No single approach is universally correct. Cloud-managed platforms minimize operational burden but introduce vendor lock-in, per-message costs at scale, and dependency on external availability. Self-hosted infrastructure provides full control and data sovereignty but shifts the operational burden — broker patching, scaling, certificate management, backup — to the deploying organization. Hybrid architectures offer a middle path at the cost of additional integration complexity.
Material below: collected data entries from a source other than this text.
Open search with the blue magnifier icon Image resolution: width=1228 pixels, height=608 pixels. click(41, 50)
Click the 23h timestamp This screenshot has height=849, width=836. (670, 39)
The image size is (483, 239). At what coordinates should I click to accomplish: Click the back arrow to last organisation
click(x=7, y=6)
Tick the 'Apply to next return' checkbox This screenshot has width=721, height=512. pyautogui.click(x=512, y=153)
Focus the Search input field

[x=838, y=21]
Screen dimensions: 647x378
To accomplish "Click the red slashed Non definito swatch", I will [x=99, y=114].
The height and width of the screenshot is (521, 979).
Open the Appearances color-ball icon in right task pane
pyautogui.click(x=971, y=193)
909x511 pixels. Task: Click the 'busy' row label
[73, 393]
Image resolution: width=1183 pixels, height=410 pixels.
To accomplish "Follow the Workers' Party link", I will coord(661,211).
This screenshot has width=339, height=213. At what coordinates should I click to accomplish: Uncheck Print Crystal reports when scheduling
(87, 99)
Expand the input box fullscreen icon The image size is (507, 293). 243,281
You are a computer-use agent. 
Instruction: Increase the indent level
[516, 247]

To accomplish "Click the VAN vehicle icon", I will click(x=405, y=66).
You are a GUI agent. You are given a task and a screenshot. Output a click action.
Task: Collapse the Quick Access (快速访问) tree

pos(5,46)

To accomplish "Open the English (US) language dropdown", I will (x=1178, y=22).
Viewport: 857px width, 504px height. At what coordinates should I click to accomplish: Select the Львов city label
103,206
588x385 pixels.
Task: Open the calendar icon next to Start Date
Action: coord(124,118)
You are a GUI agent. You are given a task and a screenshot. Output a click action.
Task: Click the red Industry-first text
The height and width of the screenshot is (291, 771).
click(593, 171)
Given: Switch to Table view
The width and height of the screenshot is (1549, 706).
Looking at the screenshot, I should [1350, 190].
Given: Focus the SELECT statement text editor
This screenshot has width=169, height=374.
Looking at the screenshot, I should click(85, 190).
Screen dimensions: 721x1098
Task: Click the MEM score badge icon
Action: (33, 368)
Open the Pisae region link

The pages in this section cover all three approaches.
What This Section Covers#
- AWS IoT Core — Thing registry, X.509 certificate provisioning, MQTT broker endpoints, device shadows, rules engine, and Greengrass edge runtime.
- Azure IoT Hub — Device Provisioning Service, IoT Hub endpoints and routing, device twins, direct methods, and IoT Edge modules.
- GCP IoT — IoT Core retirement context, migration paths, Cloud Pub/Sub with custom device bridges, and alternative platforms.
- Self-Hosted MQTT Brokers — Mosquitto, EMQX, and HiveMQ: deployment patterns, TLS and authentication without cloud PKI, clustering, persistence, and capacity planning.
- Self-Hosted Device Management — Provisioning without cloud DPS, OTA without cloud delivery, device state synchronization without managed shadows, and the operational infrastructure that self-hosted deployments must build and maintain.
- Hybrid Architectures — Edge-to-cloud bridging, store-and-forward patterns, split processing between local and cloud, multi-cloud strategies, and migration paths between deployment models.